Soapbox

Collaborative approach needed after failure of fuel-reduction mandate

Pundits proclaimed that the petroleum industry was the big winner coming out of the most recent legislative session. But the real winners were the millions of Californians who believe we can protect the environment without sacrificing our economy and middle class.

The fuel-reduction mandate in Senate Bill 350 would have restricted the use of gasoline and diesel fuel in California by 50 percent over the next 15 years. Although it was defeated, the debate illustrated how some in Sacramento are willing to ignore the legitimate energy needs of working families for an ill-conceived plan foisted upon the public by a Silicon Valley billionaire and politicians who neglect the daily challenges that most Californians experience.

Legislators who refused to support the fuel restrictions represent poor and working-class districts throughout the state. In their districts, many people commute long distances to work. They drive older cars, get by month to month, and their household spending is directly dependent upon the price and availability of gasoline.

Thus, the Assembly’s rebuke of those arbitrary restrictions indicated that today’s Legislature wants to address energy and climate policy in a much more thoughtful manner, with an appreciation of real-world consequences.

The push for a 50 percent fuel restriction was born from a slogan advanced by politically ambitious billionaire Tom Steyer. Although his battle cry was politically potent, there was no legitimate science behind it. That’s why Steyer and his allies were never able to explain how such a goal could be achieved without bringing California families and businesses to a halt, literally.

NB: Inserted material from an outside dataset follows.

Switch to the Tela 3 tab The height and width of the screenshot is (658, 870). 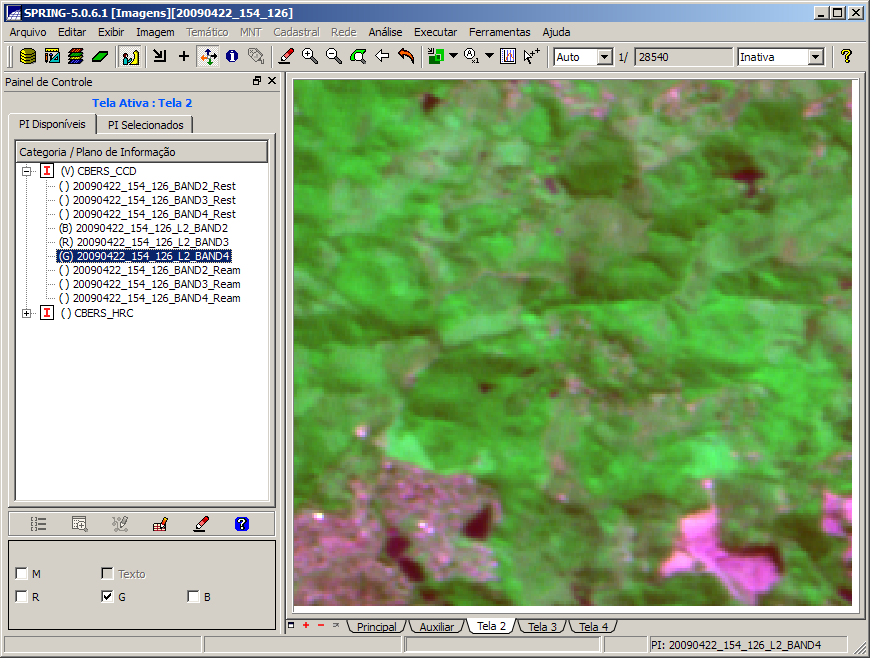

California already has the most progressive carbon-reduction program in the United States. Why not collaboratively work to make sure the existing program is implemented well, instead of chasing empty policies that cannot be explained?

Certainly, creating a wedge issue to bash the gasoline, transportation and manufacturing industries is politically convenient. But the very people whom SB 350’s proponents claimed to be helping would be hurt first and most.

Fortunately for California, the other winner in the SB 350 debate was representative government. A bipartisan chorus of legislators sang loudly that they are not willing to abdicate authority and allow the unelected Air Resources Board to make fundamental decisions about access to energy.

Most media analysts missed the war being waged between the peoples’ representatives and those regulators who, once appointed, are well beyond the vox populi. But in this battle, the voice of the people was heard.

Legislators with double-digit unemployment in their districts asked how fuel restrictions would impact the families they represent. Their questions were not answered. Rural legislators asked why their districts continually bear greater environmental burdens than wealthier communities. They were not answered. Legislators, the public and the media asked how those fuel restrictions would be implemented. There were no answers.

Understandably, without legitimate answers to the most basic questions, the Assembly refused to give a blank check to the Air Resources Board.

As for the petroleum industry, we stand ready, as always, to participate in thoughtful and collaborative efforts. The cleanest fuels in the world power California’s 27 million cars and trucks. Not only are energy producers and refiners on target to meet 1990 greenhouse gas emissions levels, we continue to provide a product that enables our standard of living and powers our economy.

Rather than demonizing the petroleum industry in an effort to advance reckless policies and short-sighted political agendas, we hope the takeaway for SB 350’s proponents is the reality that Californians will be better served by a more collaborative approach to our energy and climate future.

Catherine Reheis-Boyd is the president of the Western States Petroleum Association.